The company is spending $15 million to modernize the tankhouse in its copper refinery, which will mean a staff reduction of 90 and a saving of about $5 million per year. In all, Inco is spending $85 million this year to upgrade its facilities.

One thing that sets Inco apart from most Canadian mining companies is that it has developed on its own a lot of the major equipment it uses. The company has stated it hopes to get to the point within the next few years where it will not be purchasing any major equipment outside. It is now marketing some of the equipment through subsidiary Continuous Mining Systems, which says it has sold about $15 million worth so far, most of it in 1986.

As if the nickel price wasn’t bad enough, Inco also has to cope with an Ontario government dictum that says it has to reduce sulphur emissions to 265 kilotonnes per annum before 1994, compared with the current 685 kilotonnes. This is over and above the strides taken by the company since 1965 when 80% of the sulphur in the ore was emitted into the atmosphere. The current level represents about 30% of the sulphur in the ore.

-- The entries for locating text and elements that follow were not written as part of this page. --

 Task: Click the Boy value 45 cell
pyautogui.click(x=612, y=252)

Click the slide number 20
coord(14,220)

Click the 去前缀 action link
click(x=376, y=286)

While Inco at Sudbury is the largest source of sulphur dioxide emmissions in North America, it represents only 1.3% of the total emmissions. Utilities represent fully 43%.

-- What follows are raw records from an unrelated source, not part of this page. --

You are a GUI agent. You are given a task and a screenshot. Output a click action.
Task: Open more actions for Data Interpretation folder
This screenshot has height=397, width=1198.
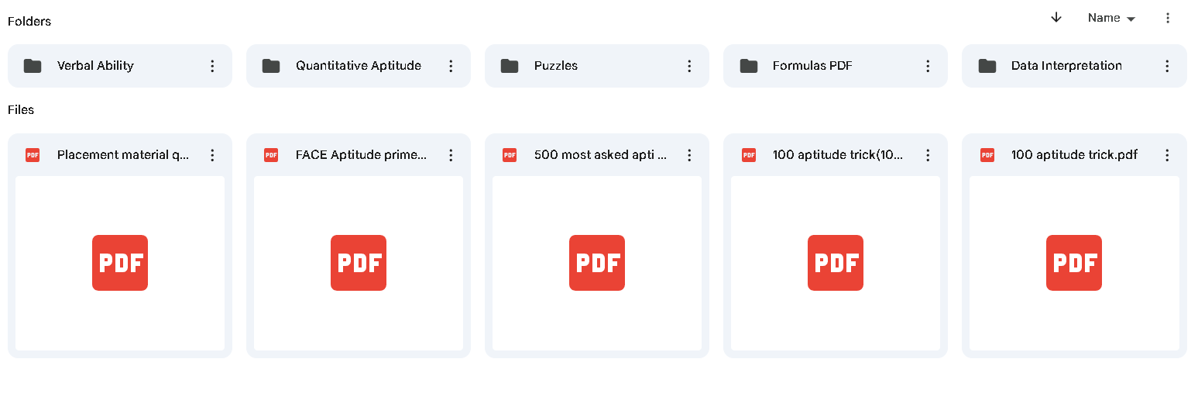pos(1167,66)
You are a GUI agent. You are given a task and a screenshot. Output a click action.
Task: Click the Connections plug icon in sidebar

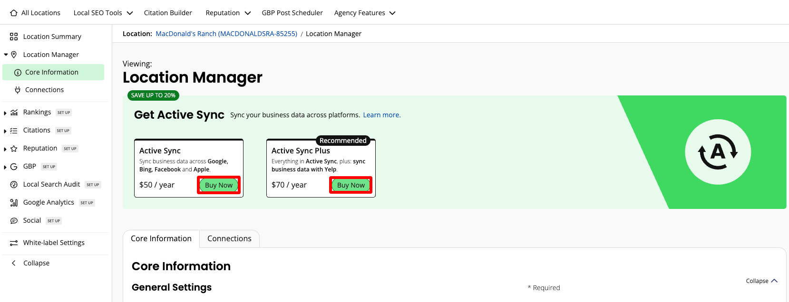(18, 90)
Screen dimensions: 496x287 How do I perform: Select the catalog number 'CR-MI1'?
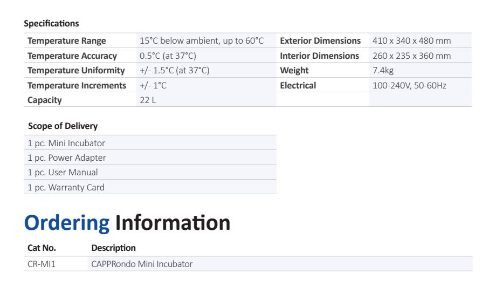coord(42,264)
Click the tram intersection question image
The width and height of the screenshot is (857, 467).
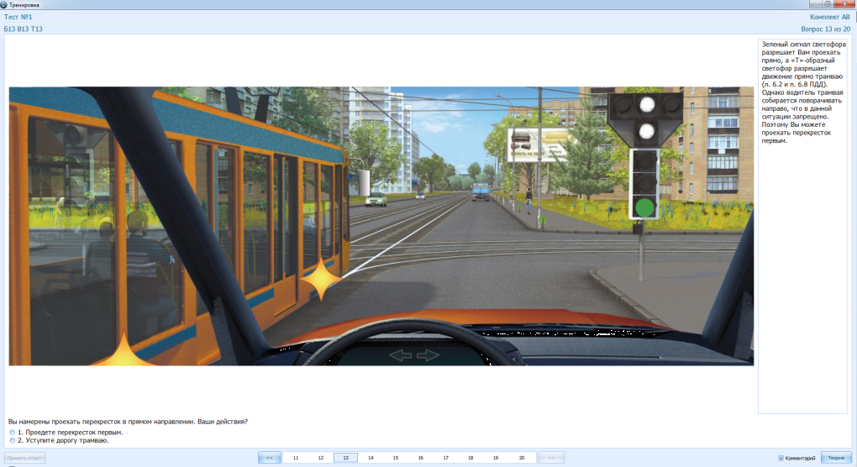coord(381,226)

The company doesn’t yet know how it is going to make the reduction. The two main thrusts will be to remove more of the pyrrhotite at the milling stage (which will also remove some of the nickel, lowering grades) and to somehow contain the sulphur being emitted from the nickel refinery. So far the company has invested $51.6 million on the problem, and expects to spend another $36 million by 1988, at which time it hopes to know the direction it will be going in.